2015-12-23 / Religion Column

Taking risks, fulfilling my name, and making Torah whole

Temple Emanuel

Parashat Sh’mot Ex. 1:1-6:1

I have a deep personal connection to our Torah portion, Sh’mot, the beginning chapters of Exodus. Sh’mot was my Bar Mitzvah Torah portion; it was my son’s (Rabbi Ben David) Bar Mitzvah portion, and it reflects the story of our family, and so many families who are children and grandchildren of Holocaust survivors.

Another connection…

In my study at Temple Emanuel, hangs a framed, sacred fragment of Torah. This piece of Torah is crumpled, torn and slightly singed, but intact enough to identify it as verses from Exodus, Chapter 1.

My Torah fragment has a powerful story to tell. It goes back to Nov. 9, 1938, in Worms, Germany. On the night of Nov. 9, Kristallnacht, the Torahs of that historic synagogue were ripped into shreds, the Holy Ark smashed, the beautiful stained glass windows shattered, and the synagogue set on fire. On the next morning, the president of that synagogue returned to witness the desecration and devastation of his beloved shul, but first had to walk past SS guards who were “protecting” the synagogue. In his utter shock, disbelief and sorrow he reached down and picked up just one piece of Torah, of the hundreds of scraps that covered the sanctuary floor. He carefully tucked the Torah remnant into his pocket as an eternal memory of the hatred unleashed that night and with the resolve to leave that place and never return.

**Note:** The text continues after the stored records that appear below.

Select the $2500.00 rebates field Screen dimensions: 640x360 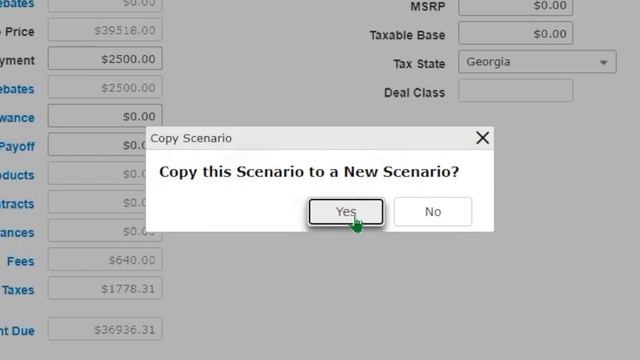pos(105,87)
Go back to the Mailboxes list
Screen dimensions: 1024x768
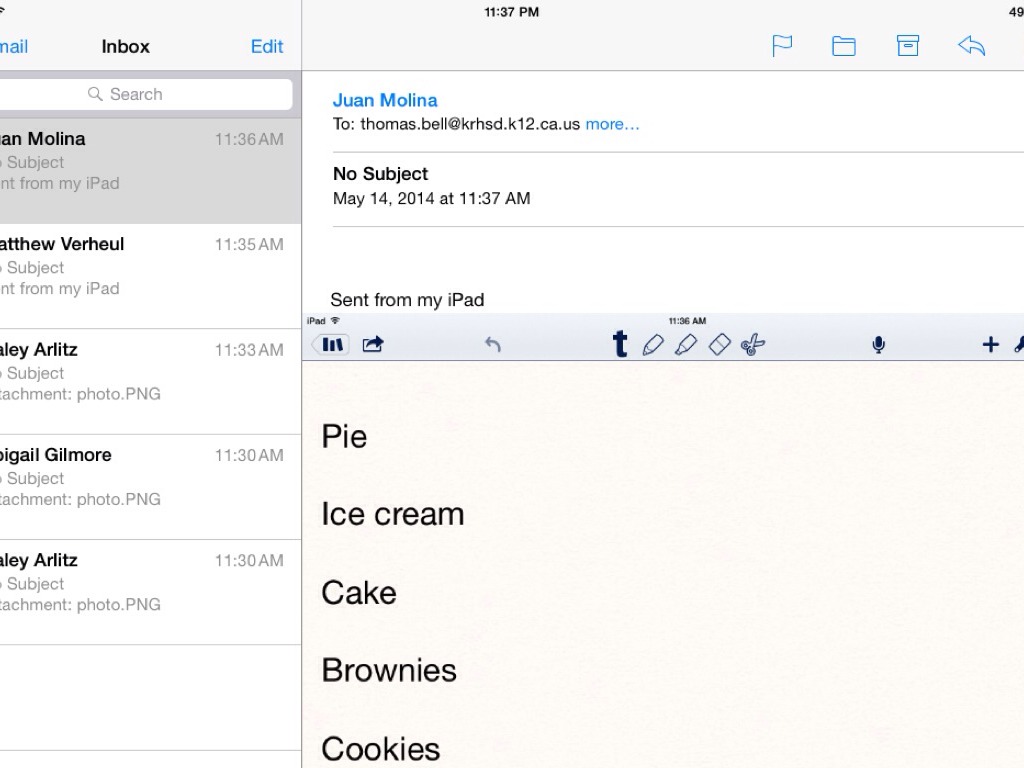[14, 46]
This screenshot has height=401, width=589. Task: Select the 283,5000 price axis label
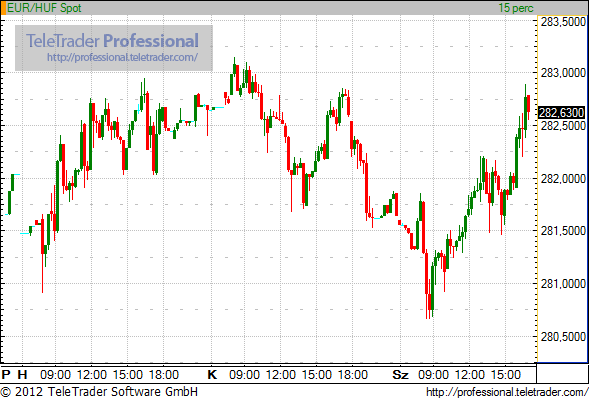(x=563, y=22)
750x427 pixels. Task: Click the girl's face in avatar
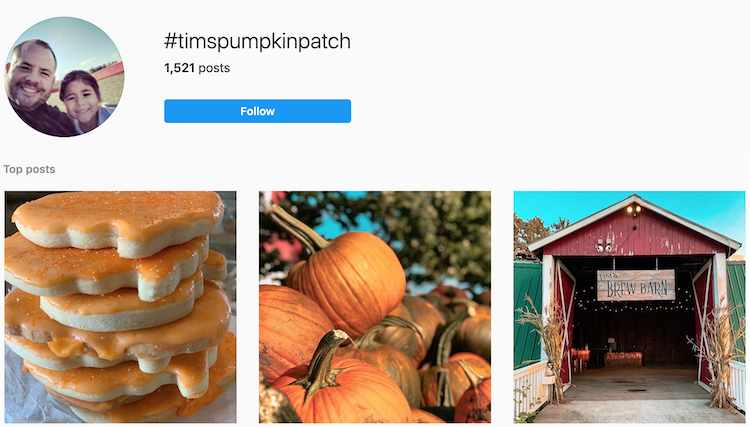pos(81,99)
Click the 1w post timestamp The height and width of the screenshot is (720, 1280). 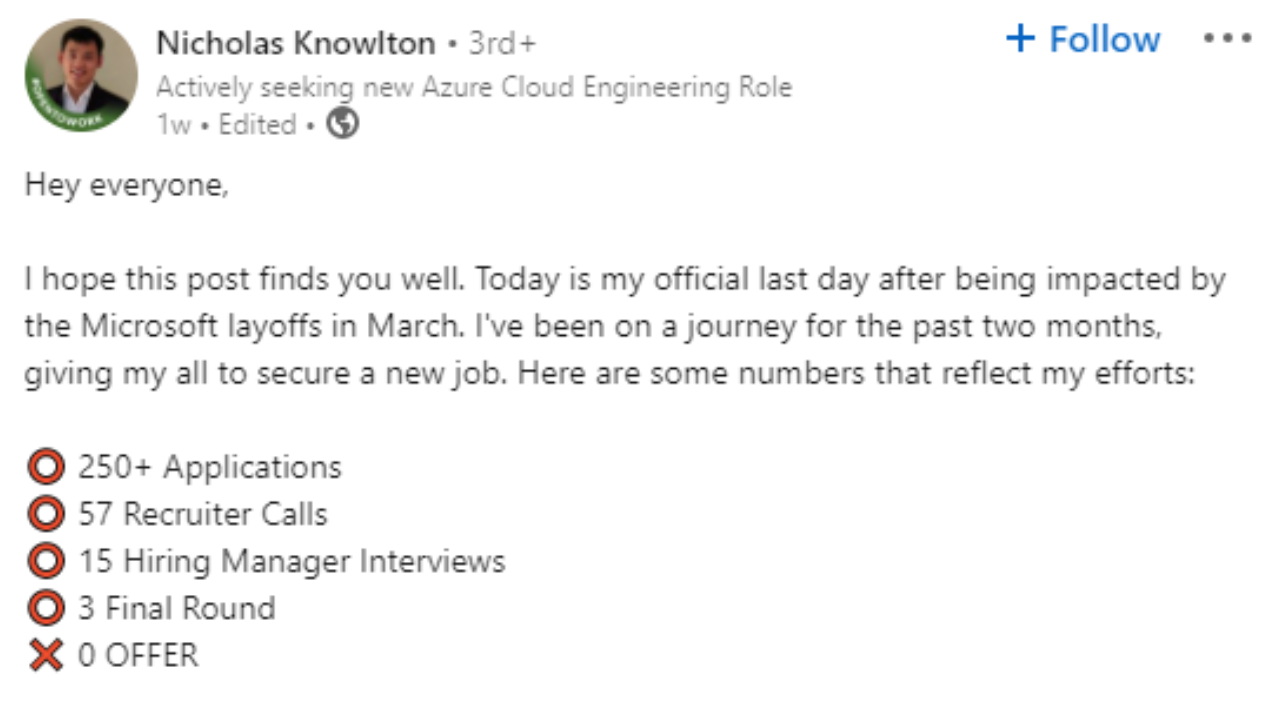(x=172, y=125)
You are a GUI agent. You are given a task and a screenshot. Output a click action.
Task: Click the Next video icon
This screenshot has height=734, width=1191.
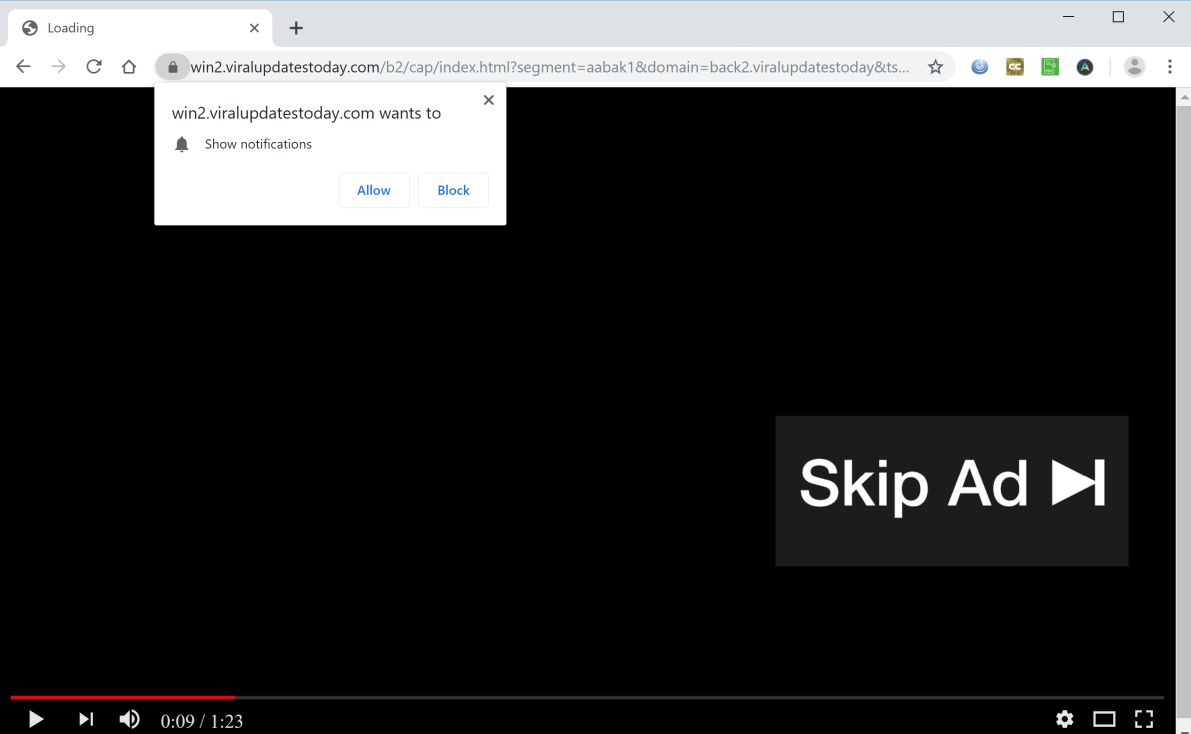[85, 719]
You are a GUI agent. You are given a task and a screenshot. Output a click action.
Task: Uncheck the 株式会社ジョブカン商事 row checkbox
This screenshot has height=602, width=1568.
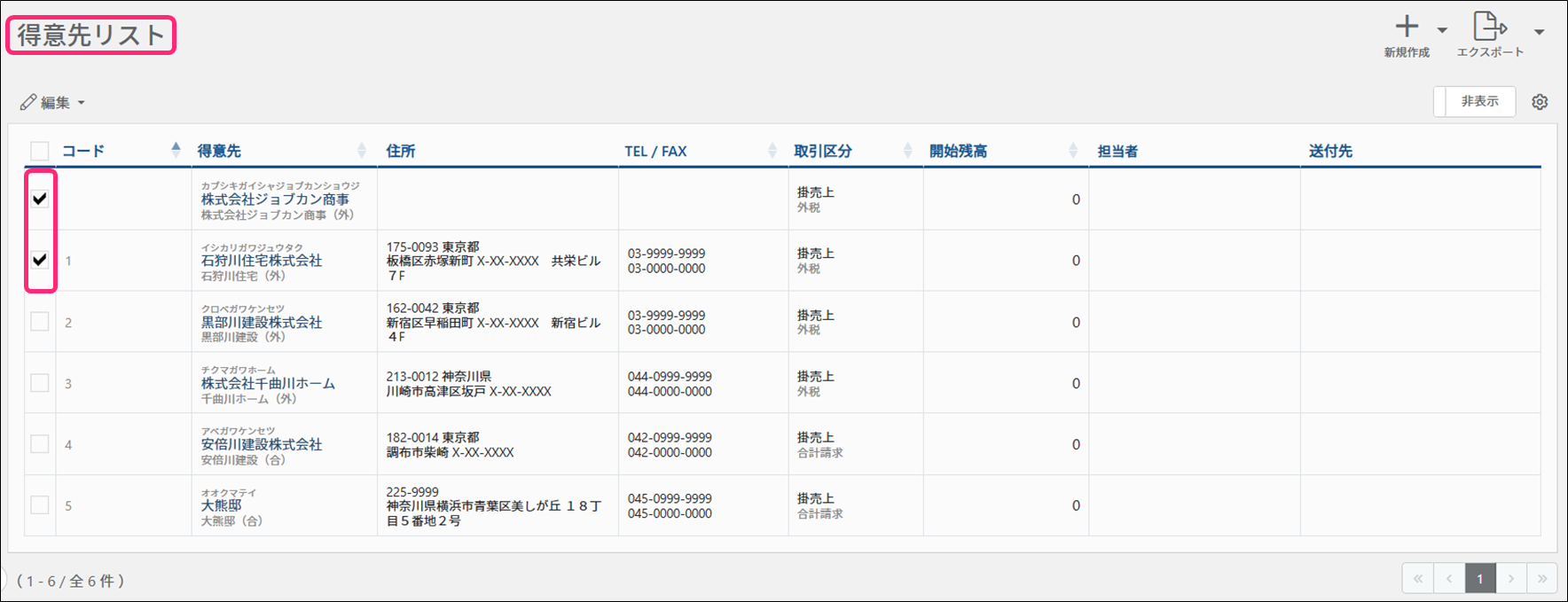40,199
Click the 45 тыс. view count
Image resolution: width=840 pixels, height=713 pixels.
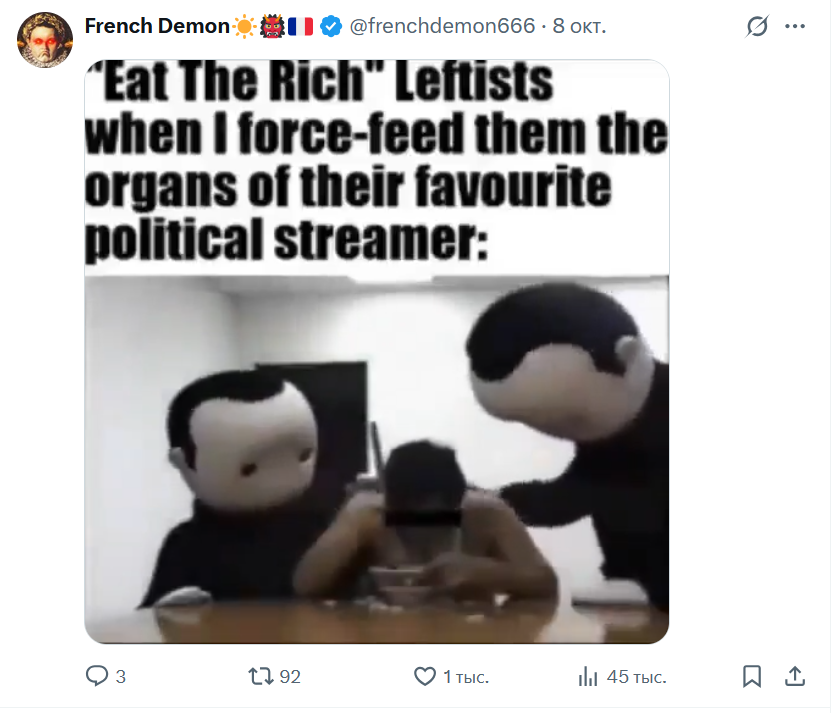click(x=637, y=677)
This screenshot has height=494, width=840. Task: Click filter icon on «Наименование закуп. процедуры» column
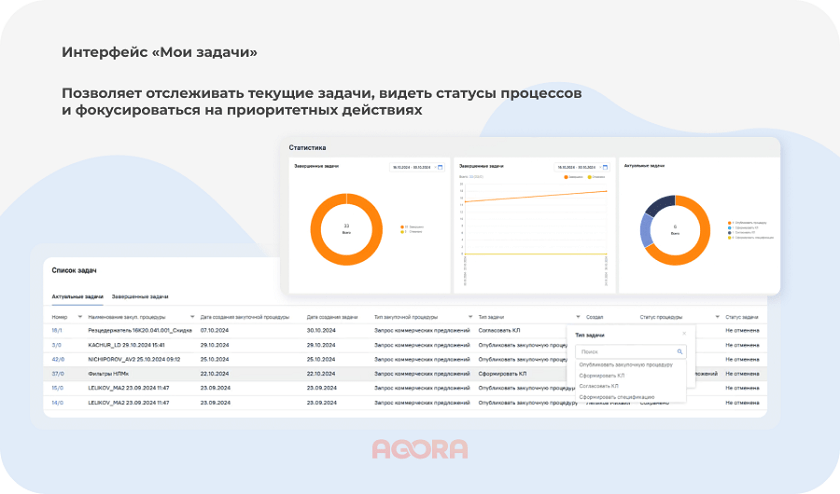pyautogui.click(x=192, y=315)
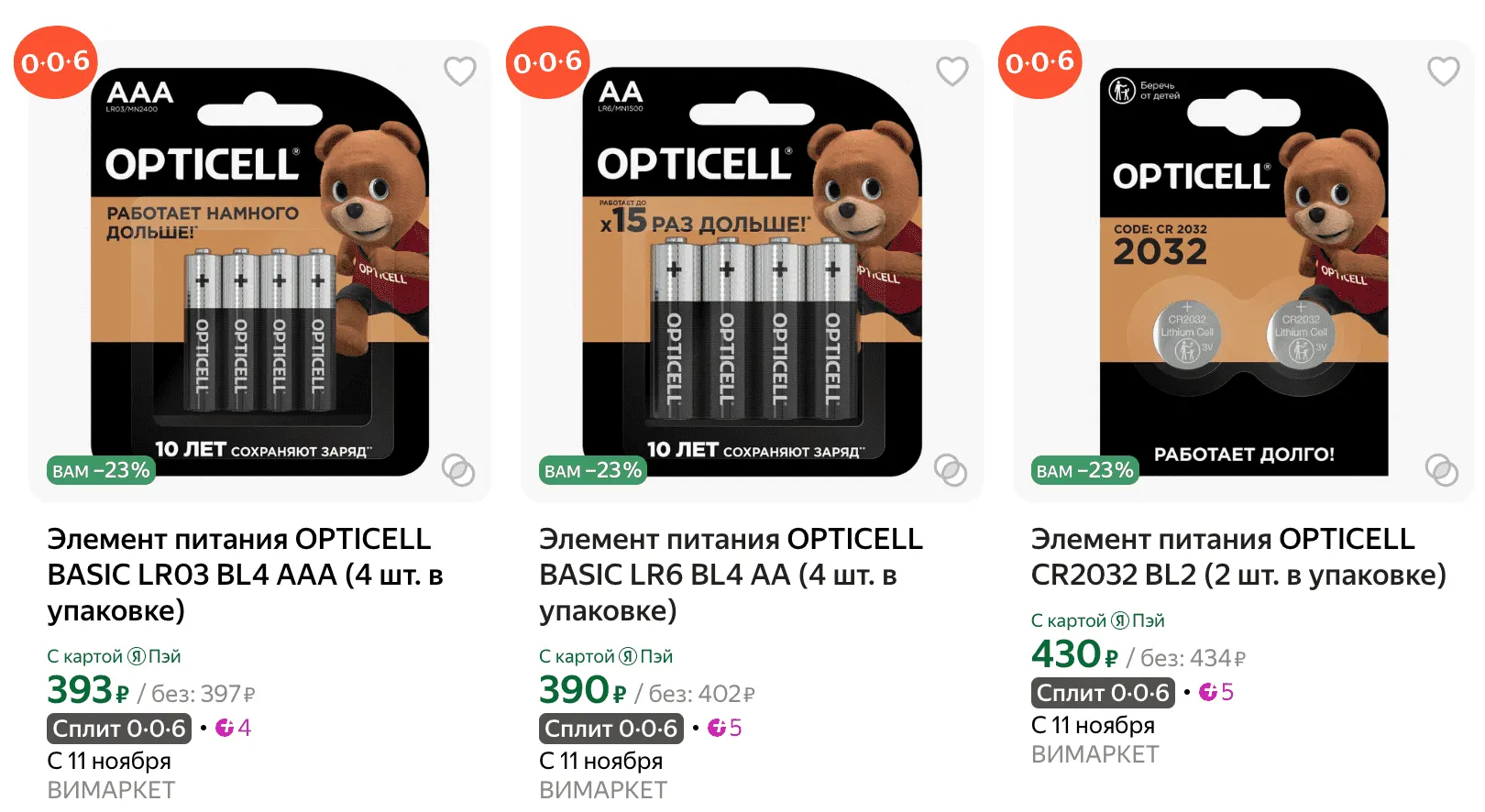The height and width of the screenshot is (812, 1485).
Task: Click CR2032 coin battery product image
Action: click(x=1243, y=272)
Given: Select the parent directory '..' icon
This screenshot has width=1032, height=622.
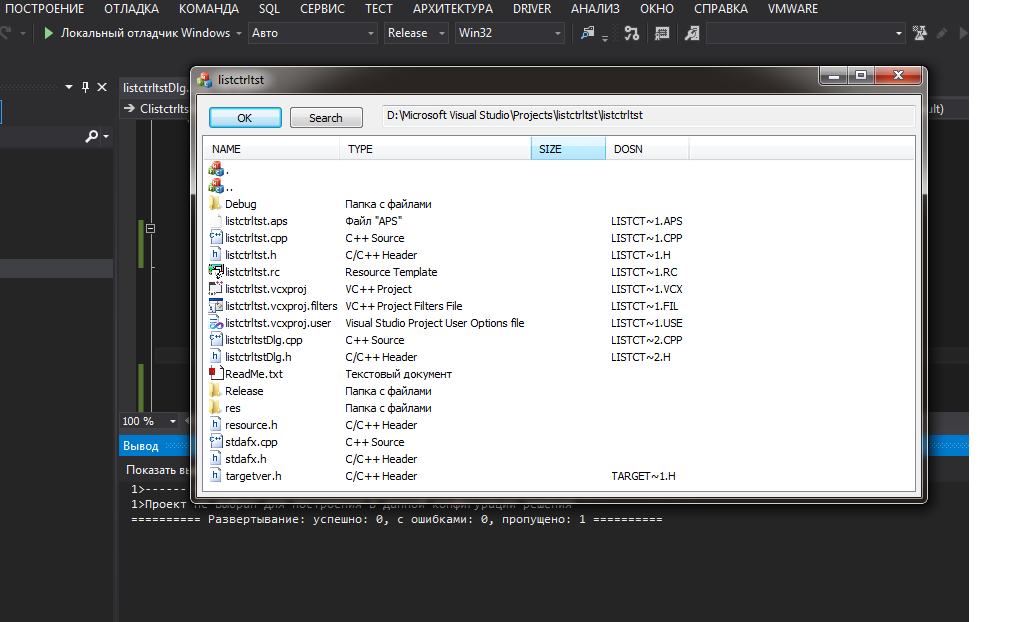Looking at the screenshot, I should tap(215, 186).
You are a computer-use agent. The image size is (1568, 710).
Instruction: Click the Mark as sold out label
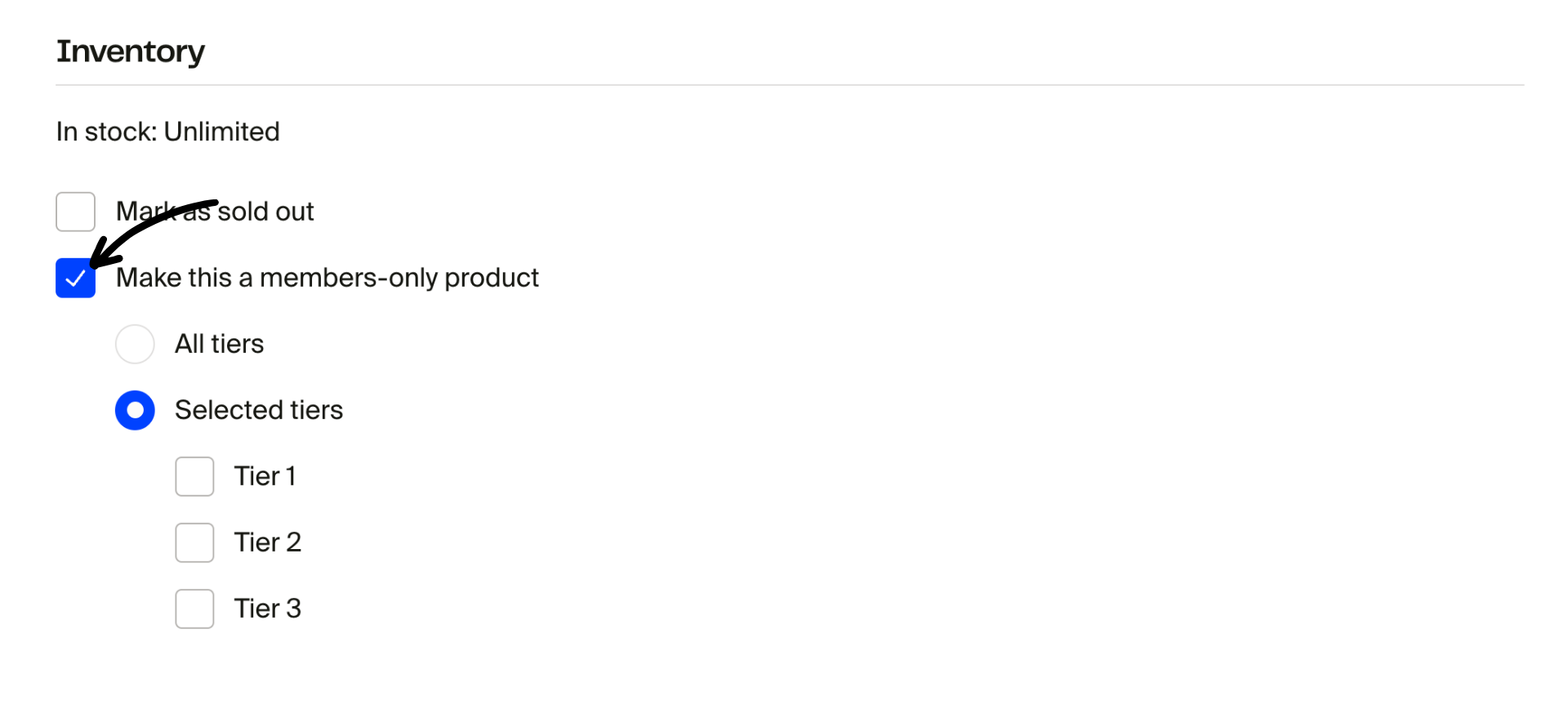214,212
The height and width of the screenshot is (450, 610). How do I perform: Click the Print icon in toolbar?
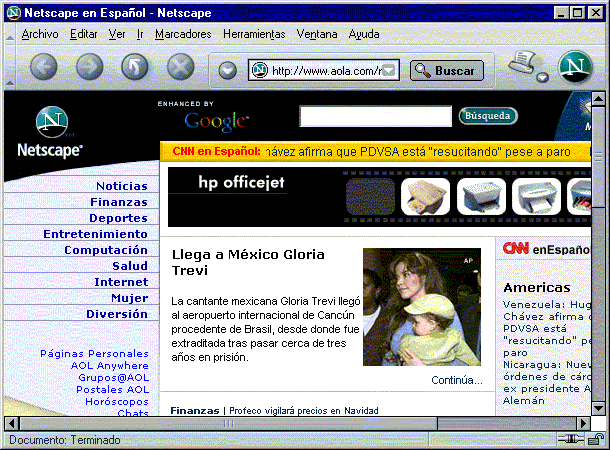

Opa Kiefer, as he was called by everyone, is a member of my wife Peggy’s family, and in time his daughter entrusted the fragment to me, to safeguard, share and to tell its story of survival. He did not know that, that one piece randomly rescued, relates the story of our people in Egypt and foreshadows the Holocaust.

Over the years, that Torah fragment was speaking to me and crying to me.

You have to go back;

Retrace the steps of your mother and father;

And on Kristallnacht, Nov. 9.

Should I play it safe and walk away or go to Germany. I was convinced that I wouldn’t like it…the place…the people… it was the home my parents were forced to flee…it was the death place of my relatives, and yet I was drawn because I was searching for something. I walked on in…with Peggy by my side.

On Nov. 9, 2013 we toured Berlin on our own. Everything seemed so familiar, as if I had walked those streets before, and then we came upon it. Actually, we stumbled into it, a brass plated cobblestone embedded into the sidewalk with white roses and Yahrzeit candle by its side. The inscription read “Hier wohnte” (here lived), Julius Mansbach, born 1905, deported in 1943, murdered in Auschwitz. It was then that I realized why I came and what I was seeking…to make the Torah whole again. To claim, fulfill and complete my name.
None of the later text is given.